** TEXT PASSAGE **

= = = = =

Monday, October 13, 2008

Some Prudent Advice from Dr John Hussman

Here are some important pointers from one of my favorite contrarians, the well-respected Dr. John Hussman on today’s market. BTW, Dr. John Hussman has been widely known as one the “perma bear” in the investment community. Excerpts From “Four Magic Words: "We Are Providing Capital"…

(all highlights mine)

1. ``Look, a few weeks ago, there was a $700 billion pile of money on the table, but the only way for Wall Street and bureaucrats to get their paws on it was to scare the public out of its collective gourd. They succeeded, but created the psychology that the U.S. was on the verge of depression if the bailout wasn't passed. Having created that psychology, the crisis took on a life of its own.”

Our Comment/Interpretation: The Power of suggestion took its own life; government engendered or prompted this panic!

2. ``Word to the wise - don't accept advice or analysis about this crisis from anyone who failed to anticipate it in the first place! The people warning about Depression now are the same reckless jackasses who told investors that stocks were cheap and resilient at the highs.

Our Comment/Interpretation: To Preach Doom Has NOW become MAINSTREAM! Halloween costumes are a fad. Beware of these false prophets.

3. ``Stocks are now measurably undervalued…Stocks are now at the same valuations that existed at the 1990 bear market low.”

Our Comment/Interpretation: From the valuation viewpoint, today’s market is a BUY.

4. ``The problem in the U.S. financial system amounts to roughly 5% of the mortgage assets outstanding. Virtually all of this panic can be traced to the wipeout of shareholder equity in highly leveraged institutions, but it's only a small percentage of the volume of loans in the financial system. Investors are now being quoted ridiculous dollar figures in the trillions and quadrillions (e.g. the total value of the U.S. housing stock, or the un-netted notional value of financial derivatives) as if these figures represent potential losses. The people spouting these figures are appealing to the worst impulses of a frightened public that doesn't fully understand the market mechanisms at work here.

Our Comment/Interpretation: Problems in the US economy should be seen in the right perspective. It’s easy to sell fear.

5. ``The proper way to address homeowner distress is not for the government to buy troubled mortgages and simply reduce the principal. That idea is utterly insane. If that policy was enacted, every homeowner in America would have an incentive to immediately go delinquent on their mortgage. Rather, Congress should provide for a relatively modest alteration in bankruptcy laws, allowing judges to write down mortgage principal but at the same time provide the mortgage lender with what I'd call a “Property Appreciation Right” (PAR) that would give the lender a claim on some amount of future price appreciation of property owned by the borrower. In that way, the mortgage lender would have the prospect of being made whole over time, homeowners who have faithfully made payments on their own mortgages would not be discriminated against, and homeowners in trouble would surrender some future price appreciation for immediate reduction in their monthly payment burden.

Our Comment/Interpretation: TARF is a bad idea. Infuse capital instead.

6. I recognize that all of this is very scary, particularly the rate at which the market has declined, which seems unprecedented. But it is important for investors to understand that the current selloff has all the quite standard markings of a “panic, of the type that Charles Kindleberger described in Manias, Panics, and Crashes: a “seizure of credit in the system.” It is just mind-boggling to hear financial reporters and Wall Street “professionals” foaming at the mouth that the difficulties we are observing today are wholly new and unprecedented. We've seen these before.

= = = = =

** RAW DATA **
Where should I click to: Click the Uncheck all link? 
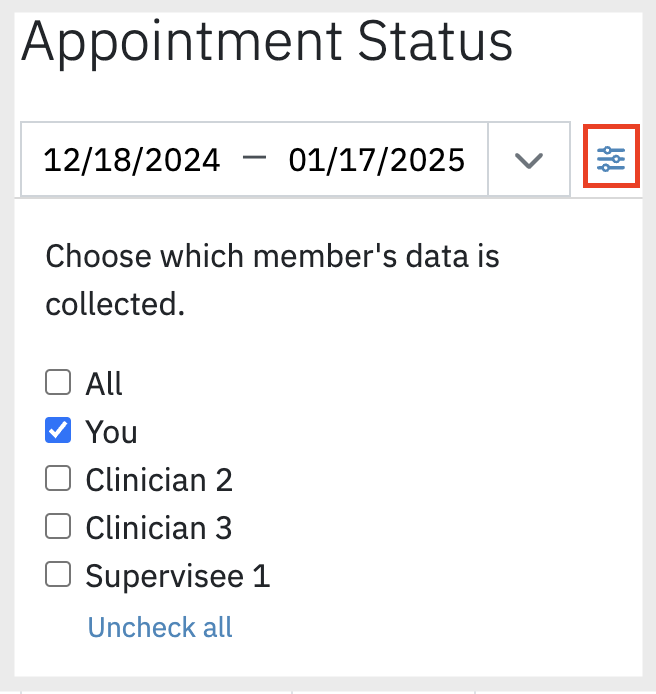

= = = = =

** WHAT IS REQUIRED **
Could you transcribe the stretch of the Hussman post from "Monday, October 13, 2008" through "prompted this panic!"?

** TASK OUTPUT **
Monday, October 13, 2008

Some Prudent Advice from Dr John Hussman

Here are some important pointers from one of my favorite contrarians, the well-respected Dr. John Hussman on today’s market. BTW, Dr. John Hussman has been widely known as one the “perma bear” in the investment community. Excerpts From “Four Magic Words: "We Are Providing Capital"…

(all highlights mine)

1. ``Look, a few weeks ago, there was a $700 billion pile of money on the table, but the only way for Wall Street and bureaucrats to get their paws on it was to scare the public out of its collective gourd. They succeeded, but created the psychology that the U.S. was on the verge of depression if the bailout wasn't passed. Having created that psychology, the crisis took on a life of its own.”

Our Comment/Interpretation: The Power of suggestion took its own life; government engendered or prompted this panic!